Effective challenge is the cornerstone of SR 11-7. Microsoft tooling cannot perform it. This test confirms that the firm's MRM Committee minutes evidence challenge questions raised by personnel not involved in model development for each in-scope Tier 1 agent, and that those questions were dispositioned.
6.1 Per-Tier-1-agent assertions
For each Tier 1 agent reviewed in the quarter, the MRM Committee minutes must:
- Identify the challenger. A named individual functionally independent of the model owner / developer raised at least one substantive challenge question. "Substantive" excludes administrative or scheduling questions.
- Record the question.

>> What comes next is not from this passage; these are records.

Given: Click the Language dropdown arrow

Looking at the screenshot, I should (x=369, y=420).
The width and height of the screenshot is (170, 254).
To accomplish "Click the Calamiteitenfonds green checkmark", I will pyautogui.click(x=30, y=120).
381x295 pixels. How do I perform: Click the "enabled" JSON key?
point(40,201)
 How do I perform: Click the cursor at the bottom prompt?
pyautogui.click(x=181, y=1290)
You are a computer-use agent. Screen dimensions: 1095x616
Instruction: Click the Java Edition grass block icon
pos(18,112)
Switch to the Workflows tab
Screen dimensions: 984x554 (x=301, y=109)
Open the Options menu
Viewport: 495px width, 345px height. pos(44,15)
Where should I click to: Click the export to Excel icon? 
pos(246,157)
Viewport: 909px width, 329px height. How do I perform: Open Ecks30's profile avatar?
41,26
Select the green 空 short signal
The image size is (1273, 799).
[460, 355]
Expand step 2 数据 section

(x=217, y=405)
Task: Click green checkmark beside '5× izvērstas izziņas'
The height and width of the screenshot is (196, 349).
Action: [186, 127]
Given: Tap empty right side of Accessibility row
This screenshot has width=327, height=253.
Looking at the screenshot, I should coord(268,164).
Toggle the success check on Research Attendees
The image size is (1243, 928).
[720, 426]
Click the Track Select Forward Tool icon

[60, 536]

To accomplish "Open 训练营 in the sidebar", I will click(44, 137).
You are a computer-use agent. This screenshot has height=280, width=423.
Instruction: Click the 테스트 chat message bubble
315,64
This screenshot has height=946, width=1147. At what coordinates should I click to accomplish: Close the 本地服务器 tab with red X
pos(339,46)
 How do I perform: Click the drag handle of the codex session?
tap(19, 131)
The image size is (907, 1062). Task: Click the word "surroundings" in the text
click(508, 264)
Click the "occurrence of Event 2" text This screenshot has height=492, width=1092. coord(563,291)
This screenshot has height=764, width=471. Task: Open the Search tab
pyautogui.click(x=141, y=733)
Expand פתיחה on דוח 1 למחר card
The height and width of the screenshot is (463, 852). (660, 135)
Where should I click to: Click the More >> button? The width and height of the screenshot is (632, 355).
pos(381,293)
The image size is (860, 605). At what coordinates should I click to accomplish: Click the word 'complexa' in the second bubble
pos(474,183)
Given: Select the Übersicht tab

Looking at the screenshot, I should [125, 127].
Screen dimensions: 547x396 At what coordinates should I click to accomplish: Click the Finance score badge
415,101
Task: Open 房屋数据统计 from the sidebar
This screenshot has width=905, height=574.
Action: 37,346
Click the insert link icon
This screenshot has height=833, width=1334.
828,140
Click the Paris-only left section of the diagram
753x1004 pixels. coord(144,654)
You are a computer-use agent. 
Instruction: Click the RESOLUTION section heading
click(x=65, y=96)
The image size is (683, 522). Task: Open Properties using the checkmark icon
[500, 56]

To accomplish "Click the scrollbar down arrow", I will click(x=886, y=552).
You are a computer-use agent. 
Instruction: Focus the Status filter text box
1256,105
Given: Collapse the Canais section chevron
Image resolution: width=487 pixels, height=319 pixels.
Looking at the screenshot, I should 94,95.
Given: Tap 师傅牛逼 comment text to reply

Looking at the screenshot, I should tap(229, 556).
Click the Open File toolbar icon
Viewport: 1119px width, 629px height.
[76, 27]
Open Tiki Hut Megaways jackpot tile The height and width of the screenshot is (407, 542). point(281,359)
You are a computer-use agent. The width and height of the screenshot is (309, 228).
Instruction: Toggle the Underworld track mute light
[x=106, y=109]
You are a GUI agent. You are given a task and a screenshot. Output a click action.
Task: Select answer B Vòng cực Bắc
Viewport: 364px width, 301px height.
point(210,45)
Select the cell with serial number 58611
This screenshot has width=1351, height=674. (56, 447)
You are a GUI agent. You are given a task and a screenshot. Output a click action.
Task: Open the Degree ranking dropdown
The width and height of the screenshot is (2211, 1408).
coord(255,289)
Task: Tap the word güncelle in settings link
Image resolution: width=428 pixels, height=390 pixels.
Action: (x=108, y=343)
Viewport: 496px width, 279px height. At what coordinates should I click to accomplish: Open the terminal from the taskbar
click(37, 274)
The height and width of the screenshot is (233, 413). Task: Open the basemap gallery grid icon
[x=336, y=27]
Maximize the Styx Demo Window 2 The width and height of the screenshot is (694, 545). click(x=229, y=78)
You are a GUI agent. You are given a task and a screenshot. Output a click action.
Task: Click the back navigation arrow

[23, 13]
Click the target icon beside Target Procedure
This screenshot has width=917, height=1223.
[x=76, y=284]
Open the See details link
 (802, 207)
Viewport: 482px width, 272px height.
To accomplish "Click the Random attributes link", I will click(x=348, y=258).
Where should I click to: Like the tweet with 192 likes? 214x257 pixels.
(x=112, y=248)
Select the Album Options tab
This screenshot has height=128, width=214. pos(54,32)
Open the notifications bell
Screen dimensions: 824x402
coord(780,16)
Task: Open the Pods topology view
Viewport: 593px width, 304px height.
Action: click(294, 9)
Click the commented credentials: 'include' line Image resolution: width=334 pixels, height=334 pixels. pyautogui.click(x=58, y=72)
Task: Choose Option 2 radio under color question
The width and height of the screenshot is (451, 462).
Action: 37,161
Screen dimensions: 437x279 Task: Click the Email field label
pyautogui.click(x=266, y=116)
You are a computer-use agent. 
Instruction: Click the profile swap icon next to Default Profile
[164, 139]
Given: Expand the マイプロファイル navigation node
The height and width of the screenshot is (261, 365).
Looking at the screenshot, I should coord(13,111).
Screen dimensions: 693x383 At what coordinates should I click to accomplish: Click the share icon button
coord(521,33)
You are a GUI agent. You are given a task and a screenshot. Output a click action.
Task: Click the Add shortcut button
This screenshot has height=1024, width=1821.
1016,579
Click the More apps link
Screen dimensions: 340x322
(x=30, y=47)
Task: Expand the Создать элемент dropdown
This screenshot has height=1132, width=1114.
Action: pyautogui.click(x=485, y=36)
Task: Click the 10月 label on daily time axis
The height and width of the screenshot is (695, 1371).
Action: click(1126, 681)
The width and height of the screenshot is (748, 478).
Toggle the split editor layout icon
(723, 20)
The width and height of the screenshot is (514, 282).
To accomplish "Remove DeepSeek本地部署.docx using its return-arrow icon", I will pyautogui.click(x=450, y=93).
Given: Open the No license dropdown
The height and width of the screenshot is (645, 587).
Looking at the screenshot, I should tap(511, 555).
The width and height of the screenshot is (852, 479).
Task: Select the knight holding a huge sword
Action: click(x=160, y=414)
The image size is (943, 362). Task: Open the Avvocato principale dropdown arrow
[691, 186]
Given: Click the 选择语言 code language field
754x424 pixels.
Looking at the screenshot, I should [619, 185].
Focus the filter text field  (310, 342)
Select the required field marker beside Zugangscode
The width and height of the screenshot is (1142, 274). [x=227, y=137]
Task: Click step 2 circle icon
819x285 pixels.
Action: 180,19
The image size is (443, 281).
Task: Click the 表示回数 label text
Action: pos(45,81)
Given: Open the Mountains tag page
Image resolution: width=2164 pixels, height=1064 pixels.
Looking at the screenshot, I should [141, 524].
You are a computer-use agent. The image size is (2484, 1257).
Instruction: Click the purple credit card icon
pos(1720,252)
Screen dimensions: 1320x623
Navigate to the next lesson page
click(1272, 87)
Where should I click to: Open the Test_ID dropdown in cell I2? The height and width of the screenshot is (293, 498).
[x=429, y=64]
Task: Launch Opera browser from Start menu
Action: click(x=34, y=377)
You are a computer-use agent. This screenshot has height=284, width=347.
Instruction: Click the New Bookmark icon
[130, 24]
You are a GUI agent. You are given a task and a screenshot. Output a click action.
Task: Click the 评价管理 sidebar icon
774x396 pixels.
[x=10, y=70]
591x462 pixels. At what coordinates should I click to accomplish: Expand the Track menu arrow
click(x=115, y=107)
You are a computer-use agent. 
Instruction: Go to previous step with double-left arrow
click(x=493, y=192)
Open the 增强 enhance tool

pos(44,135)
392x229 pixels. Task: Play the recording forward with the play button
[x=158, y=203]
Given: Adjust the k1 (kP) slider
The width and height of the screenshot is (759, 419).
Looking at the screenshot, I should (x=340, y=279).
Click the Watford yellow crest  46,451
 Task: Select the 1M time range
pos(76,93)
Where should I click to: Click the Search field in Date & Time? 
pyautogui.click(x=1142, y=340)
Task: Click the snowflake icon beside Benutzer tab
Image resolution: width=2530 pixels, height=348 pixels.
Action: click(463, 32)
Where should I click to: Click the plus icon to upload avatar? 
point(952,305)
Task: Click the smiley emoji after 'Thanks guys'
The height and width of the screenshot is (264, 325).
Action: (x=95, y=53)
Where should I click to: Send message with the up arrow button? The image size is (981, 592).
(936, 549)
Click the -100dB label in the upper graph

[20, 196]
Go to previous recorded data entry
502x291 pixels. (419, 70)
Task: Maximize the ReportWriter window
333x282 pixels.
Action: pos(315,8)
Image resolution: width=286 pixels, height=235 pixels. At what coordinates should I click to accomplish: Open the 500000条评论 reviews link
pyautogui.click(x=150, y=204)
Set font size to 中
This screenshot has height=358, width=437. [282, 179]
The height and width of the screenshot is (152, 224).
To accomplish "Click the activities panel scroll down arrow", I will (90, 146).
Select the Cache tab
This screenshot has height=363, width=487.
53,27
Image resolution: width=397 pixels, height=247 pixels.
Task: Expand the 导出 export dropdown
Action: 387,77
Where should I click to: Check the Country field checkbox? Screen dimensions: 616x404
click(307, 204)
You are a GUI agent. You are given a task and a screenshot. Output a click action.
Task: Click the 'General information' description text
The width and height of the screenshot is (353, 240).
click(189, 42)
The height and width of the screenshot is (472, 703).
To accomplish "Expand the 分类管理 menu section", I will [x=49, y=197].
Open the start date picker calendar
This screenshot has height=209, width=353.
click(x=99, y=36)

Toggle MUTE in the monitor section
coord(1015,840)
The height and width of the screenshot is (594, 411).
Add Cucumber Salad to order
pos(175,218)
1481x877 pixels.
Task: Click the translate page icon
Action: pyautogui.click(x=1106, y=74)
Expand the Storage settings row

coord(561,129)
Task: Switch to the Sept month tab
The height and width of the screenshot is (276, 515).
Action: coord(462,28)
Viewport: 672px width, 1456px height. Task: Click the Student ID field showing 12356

The challenge question is recorded verbatim or paraphrased with sufficient specificity to be examined later.
- Record the disposition. The model owner / validator's response is recorded; the Committee accepted, conditionally accepted, or rejected the response.
- Record any conditions. Conditions imposed on continued production use are tracked to closure in subsequent meetings (verifier traces forward at least one quarter).
- Independence of challenger. The challenger is not the model owner, the model developer, or anyone reporting to the model owner. Where the challenger reports up through the same business line, a documented second-line counter-signature is required.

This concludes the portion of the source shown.